Launch of Cluster B Learning from the building of Cluster A, Cluster B, the second cluster in the redeveloped Changi Prison Complex, officially opened on 20 January 2010 by Mr Wong Kan Seng, then Deputy Prime Minister and Minister for Home Affairs. The photo shows the opening ceremony of Cluster B.
Formation of Psychological & Correctional Rehabilitation Division Psychological & Correctional Rehabilitation Division (PCRD) was formed to develop evidence-informed approach to inmates’ rehabilitation.
Formation of Community Corrections Command Community Corrections Command (COMC) was formed in August 2014 to oversee the rehabilitation, re-integration and supervision of inmates and ex-offenders in the community. COMC comprises uniformed officers and civilian specialists, who continue the work started during incare, to inspire hope and change in the inmates and ex-offenders under their charge.
Community Rehabilitation Centre The Community Rehabilitation Centre was launched to help first-time young male drug abusers. It provide a drug intervention programme in a residential setting that minimises disruptions to their daily routines.
Desmond Chin, Tenth Commissioner of Prisons Desmond Chin, a career Prison Officer, was appointed as the Commissioner of Prisons. He played a critical role in driving the ’Prison Without Guards’, ’Prison Without Walls’ and ’Learning Prison’ initiatives. He also unveiled SPS’ revised core values ’Shared Values in Corrections (SVIC) – Synergy, Vigilance, Integrity and Care’.
Prison Without Guards & Prison Without Walls ’Prison Without Guards’ (PWG) and ’Prison Without Walls’ (PWW) initiatives were launched. Under the PWG concept, technology was leveraged to optimise resource deployment and enhance operational effectiveness in prisons. Its PWW strategy aimed to expand the scope of rehabilitation beyond the confines of SPS through community corrections.
Learning Prison The launch of the ’Learning Prison’ initiative reframed prisons as transformative places where inmates can acquire new skills and training, as well as self-reflect and chart meaningful plans towards better lives.
The Opening of new Prison Headquarters and Selarang Halfway House The Prison Headquarters at Upper Changi Road North shifted to the new facility situated next to the Changi Prison Complex, which enables better command and control as well as responding to contingencies. It was officially opened together with the Selarang Halfway House by Mr K Shanmugam, Minister for Home Affairs and Minister for Law on 11 January 2019.

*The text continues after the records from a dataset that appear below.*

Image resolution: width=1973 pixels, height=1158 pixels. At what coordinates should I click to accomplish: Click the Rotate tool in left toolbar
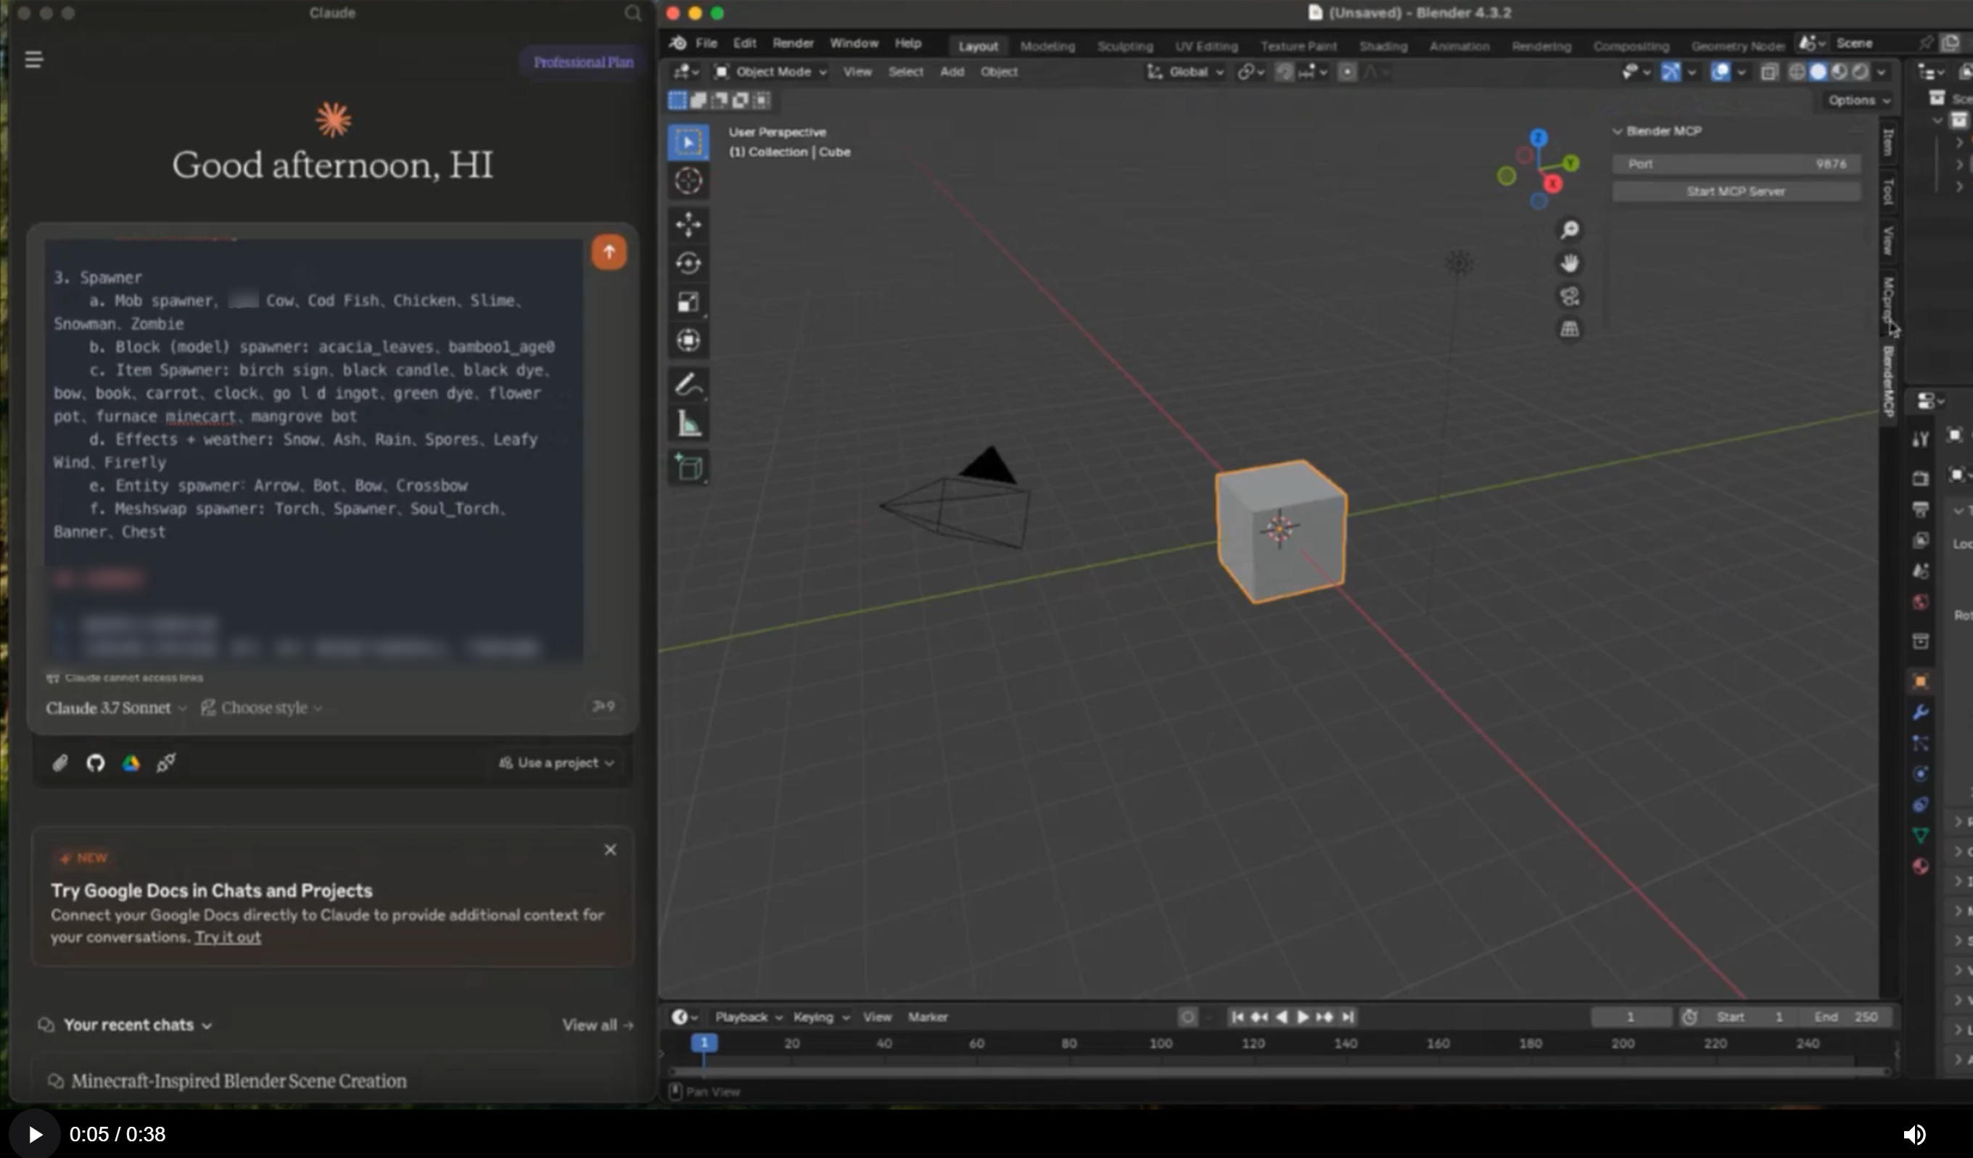pos(689,262)
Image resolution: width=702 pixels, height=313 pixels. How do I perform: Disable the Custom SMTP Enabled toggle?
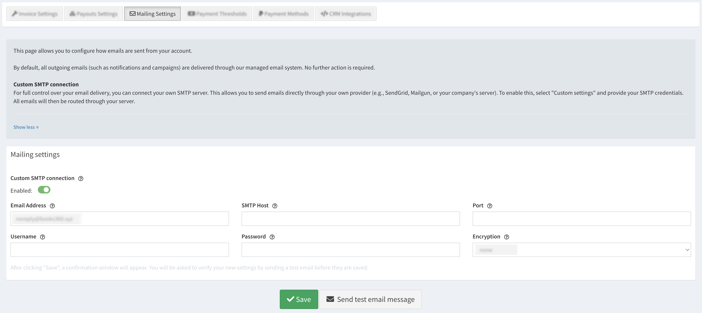coord(44,190)
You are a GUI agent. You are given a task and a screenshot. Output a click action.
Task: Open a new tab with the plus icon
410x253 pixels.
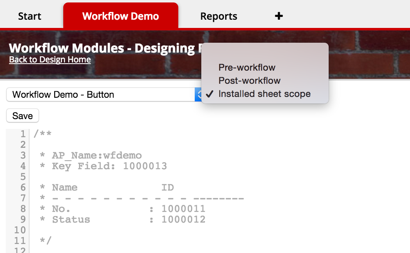tap(279, 16)
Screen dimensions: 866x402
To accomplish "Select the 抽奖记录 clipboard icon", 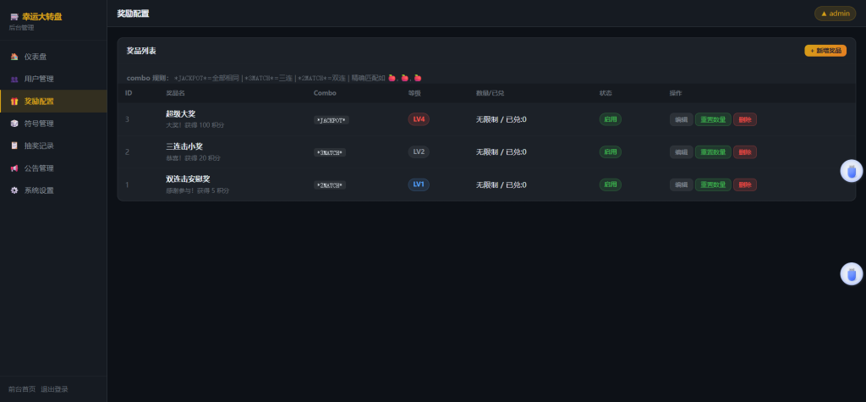I will (x=14, y=146).
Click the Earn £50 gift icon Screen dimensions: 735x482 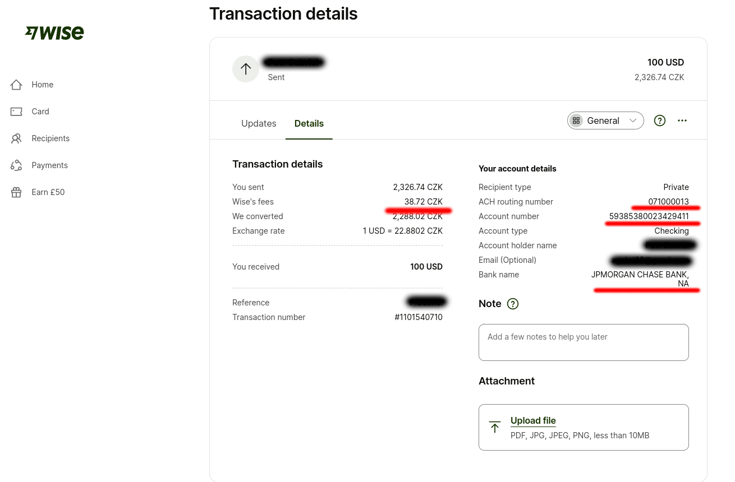(x=16, y=192)
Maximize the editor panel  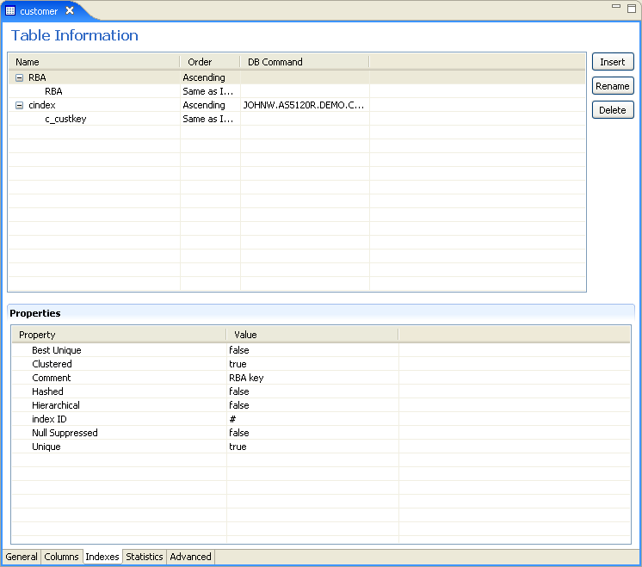pyautogui.click(x=632, y=9)
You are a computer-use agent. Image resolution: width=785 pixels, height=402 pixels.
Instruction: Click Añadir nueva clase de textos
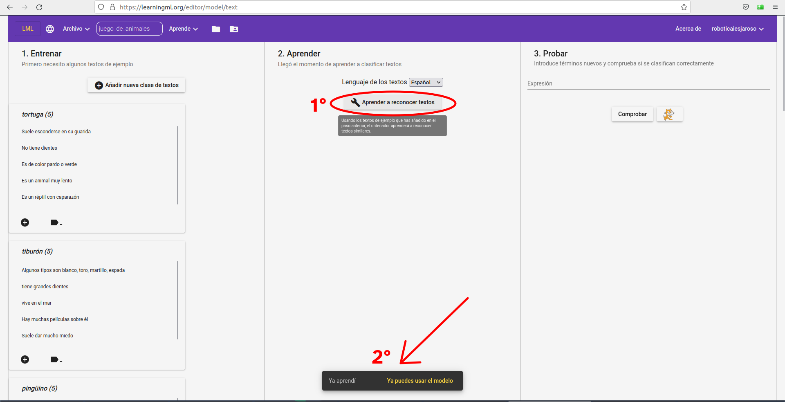click(x=137, y=85)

Shie Yong Lee, Eleventh Commissioner of Prisons Shie Yong Lee, a career Prison Officer, was appointed as the Commissioner of Prisons. She was previously the Deputy Commissioner (Policy & Transformation) of Prisons and was instrumental in implementing the Corrections 2025 Masterplan, which includes expanding community corrections to better reintegrate inmates into society.
The Opening of Selarang Park Complex The Selarang Park Complex was officially opened by Mr K Shanmugam, Minister for Home Affairs and Minister for Law on 22 April 2021. It incorporated technology, such as facial recognition and video analytics capabilities.